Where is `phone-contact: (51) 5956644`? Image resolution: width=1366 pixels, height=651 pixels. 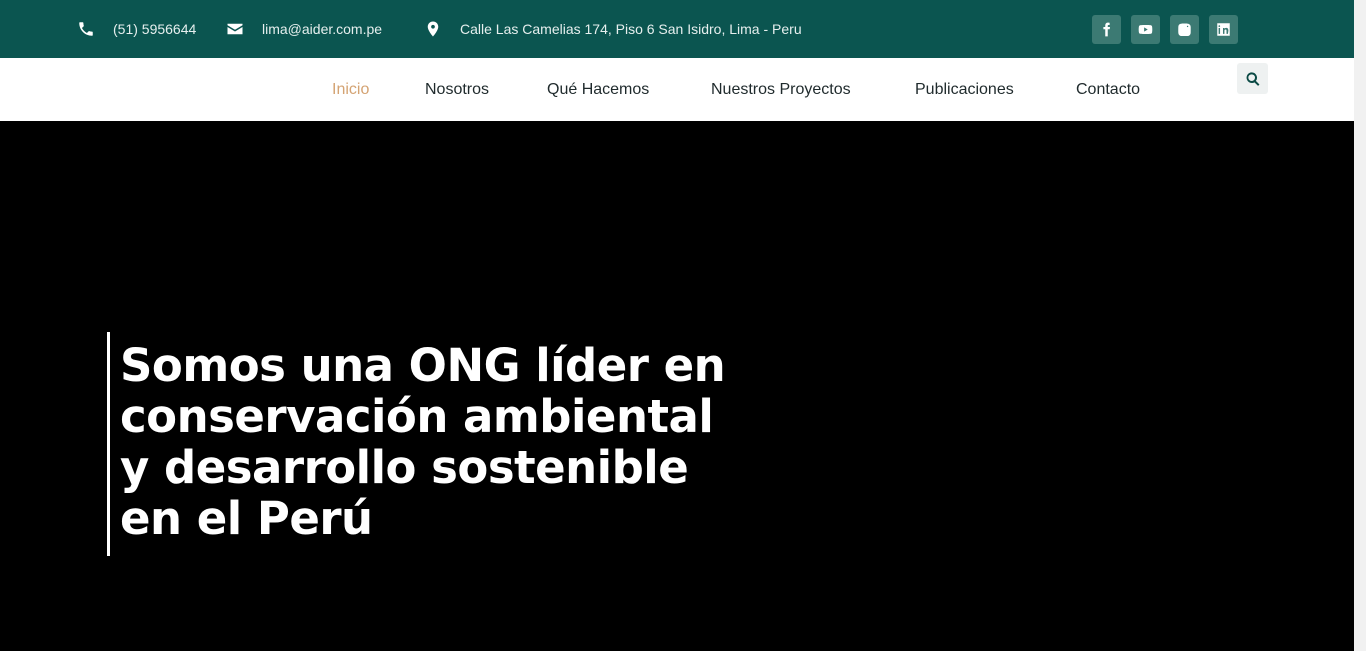
phone-contact: (51) 5956644 is located at coordinates (136, 29).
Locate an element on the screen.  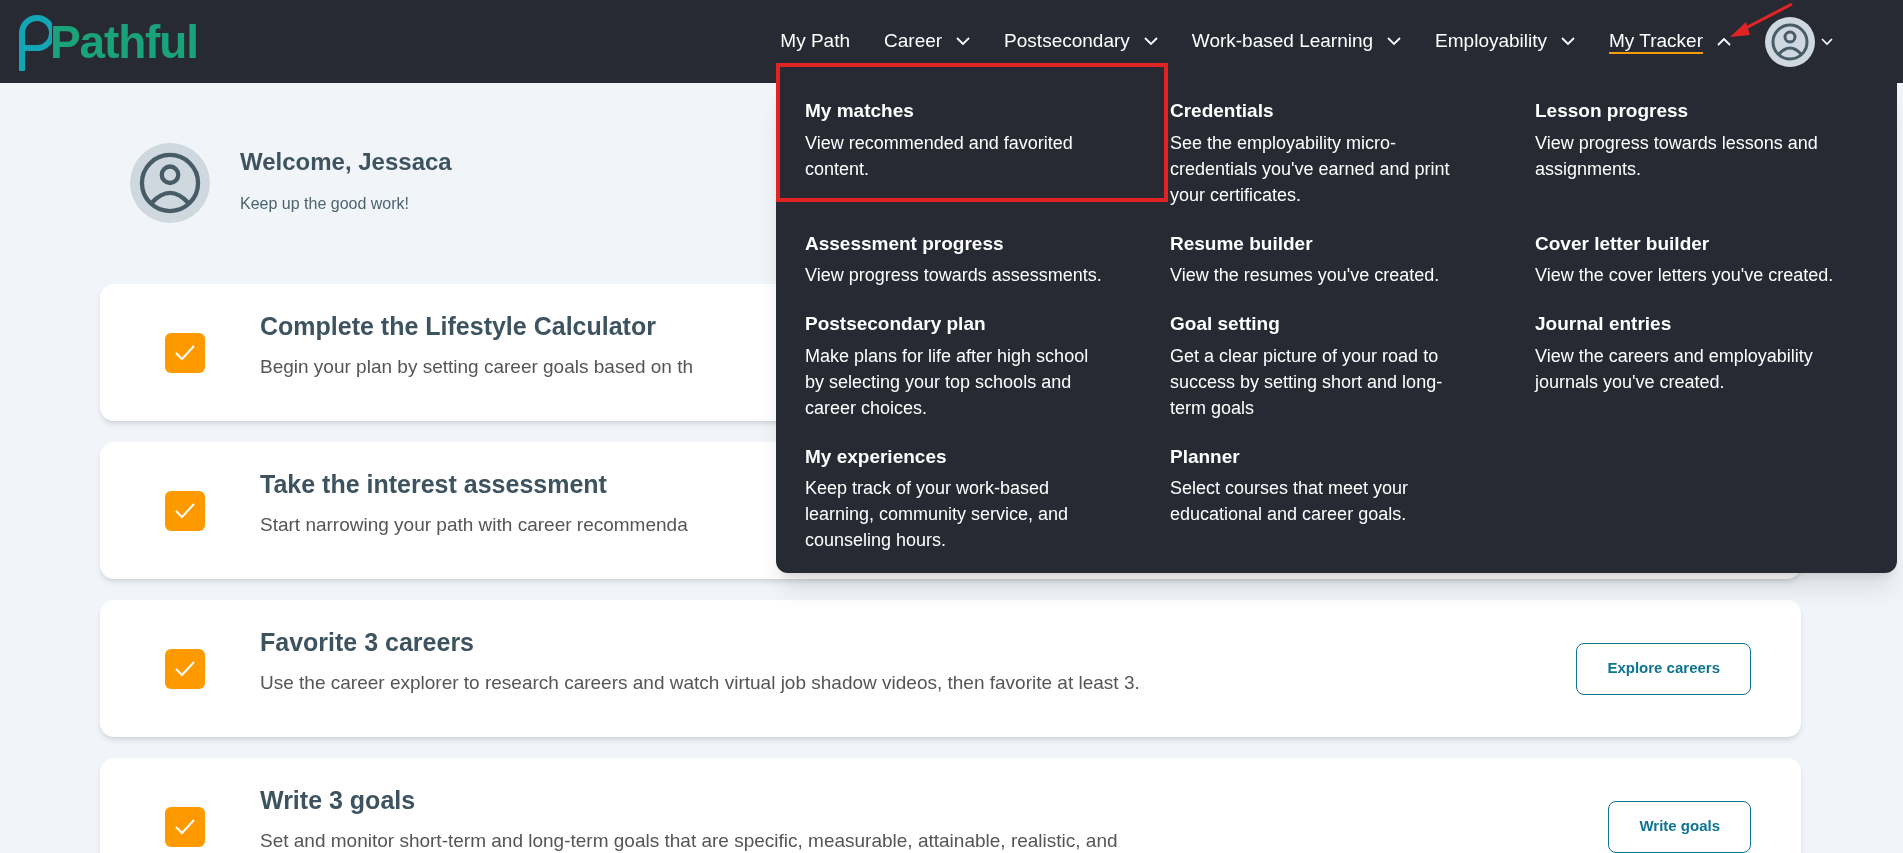
menu-item: Planner Select courses that meet your educational and career goals. is located at coordinates (1352, 508).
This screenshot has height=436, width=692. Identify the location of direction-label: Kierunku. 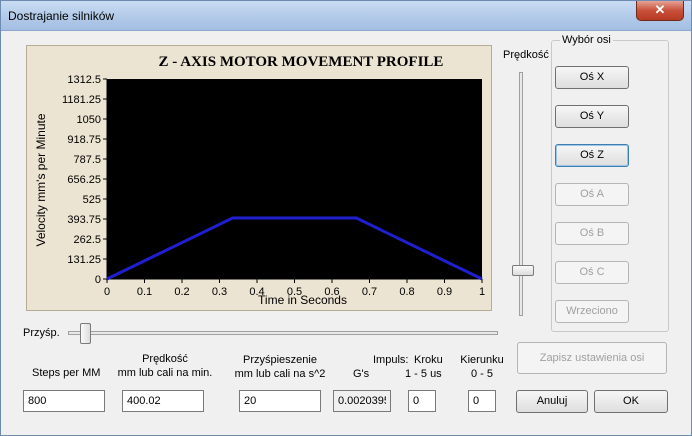
(482, 360).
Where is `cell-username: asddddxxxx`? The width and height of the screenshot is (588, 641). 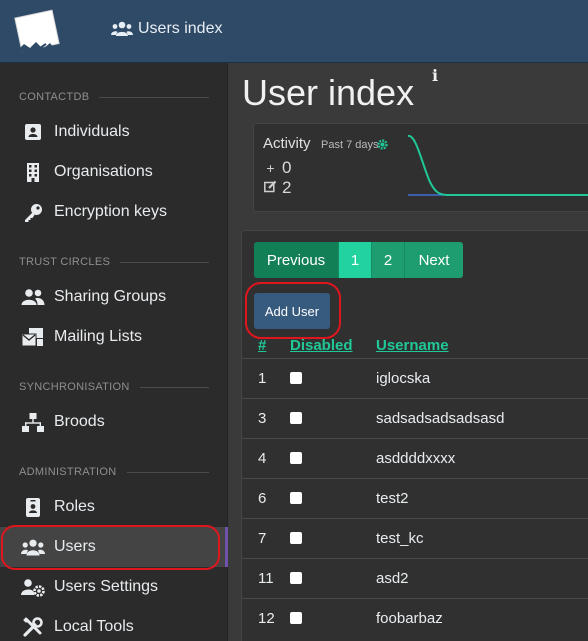 cell-username: asddddxxxx is located at coordinates (416, 458).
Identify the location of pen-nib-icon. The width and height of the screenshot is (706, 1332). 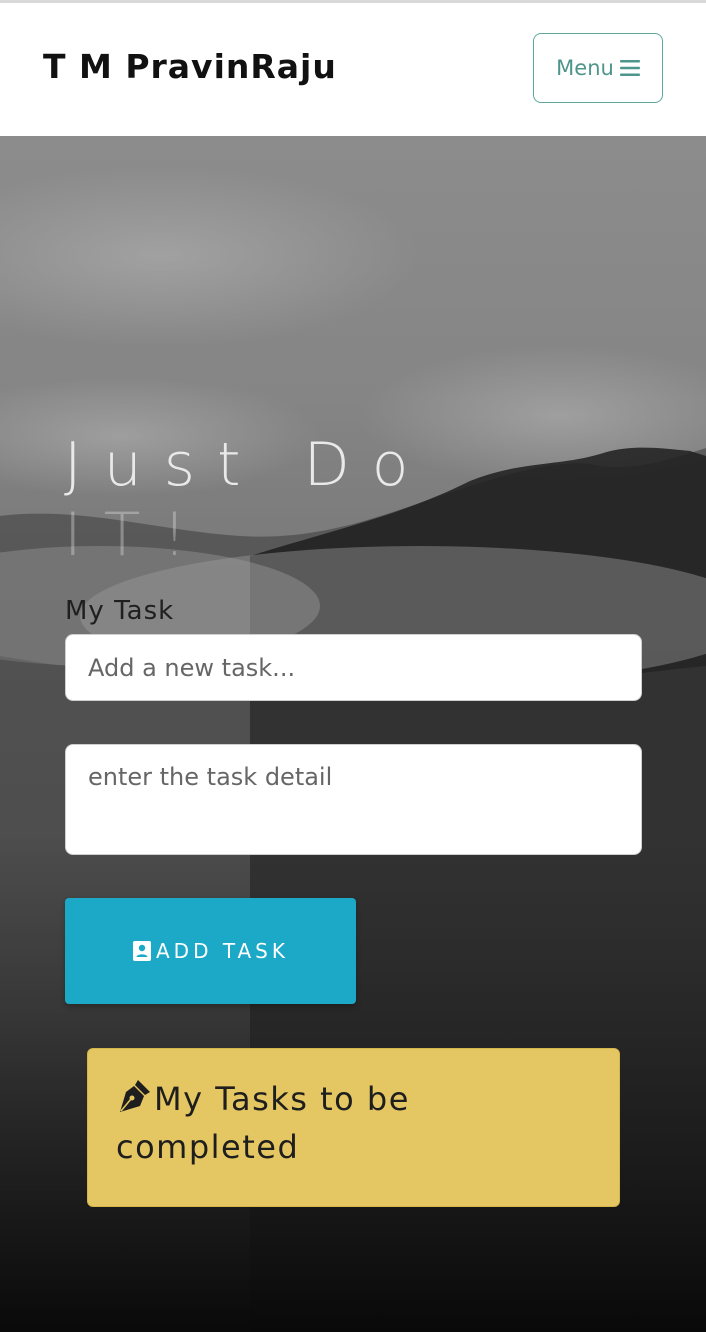
(134, 1102).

### Action item
Repeat the data from the line with "Locate an element on the screen." up to and including the line with "(482, 360).", leaving the pictures out of your answer.

### Exercise response
Locate an element on the screen.  
menu-item: Planner Select courses that meet your educational and career goals. is located at coordinates (1352, 508).
This screenshot has height=436, width=692. Identify the location of direction-label: Kierunku. 
(482, 360).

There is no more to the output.